## DESCRIPTION OF THE TASK
Write out the listing exactly, dropping any picture it contains.

## DATA LISTING
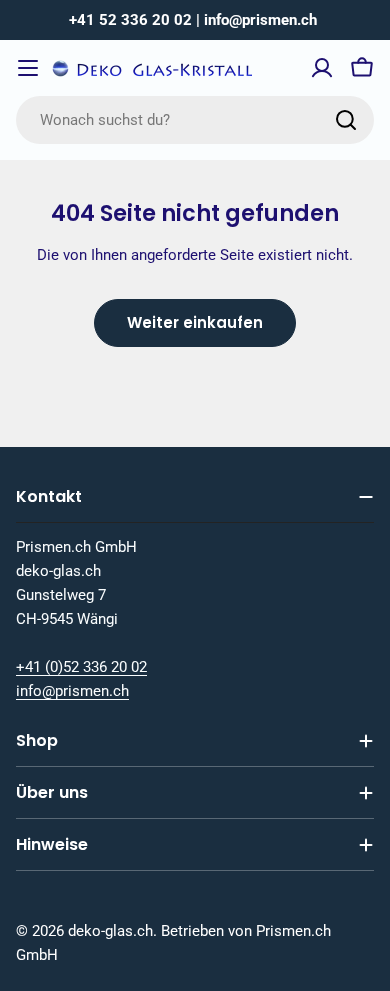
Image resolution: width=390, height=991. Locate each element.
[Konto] (322, 68)
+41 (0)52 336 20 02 (81, 667)
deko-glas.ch (110, 931)
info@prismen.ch (72, 691)
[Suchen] (346, 120)
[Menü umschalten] (28, 68)
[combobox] (195, 120)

## RESULT OF THIS TASK
Image resolution: width=390, height=991. Locate each element.
[Konto] (322, 68)
+41 (0)52 336 20 02 (81, 667)
deko-glas.ch (110, 931)
info@prismen.ch (72, 691)
[Suchen] (346, 120)
[Menü umschalten] (28, 68)
[combobox] (195, 120)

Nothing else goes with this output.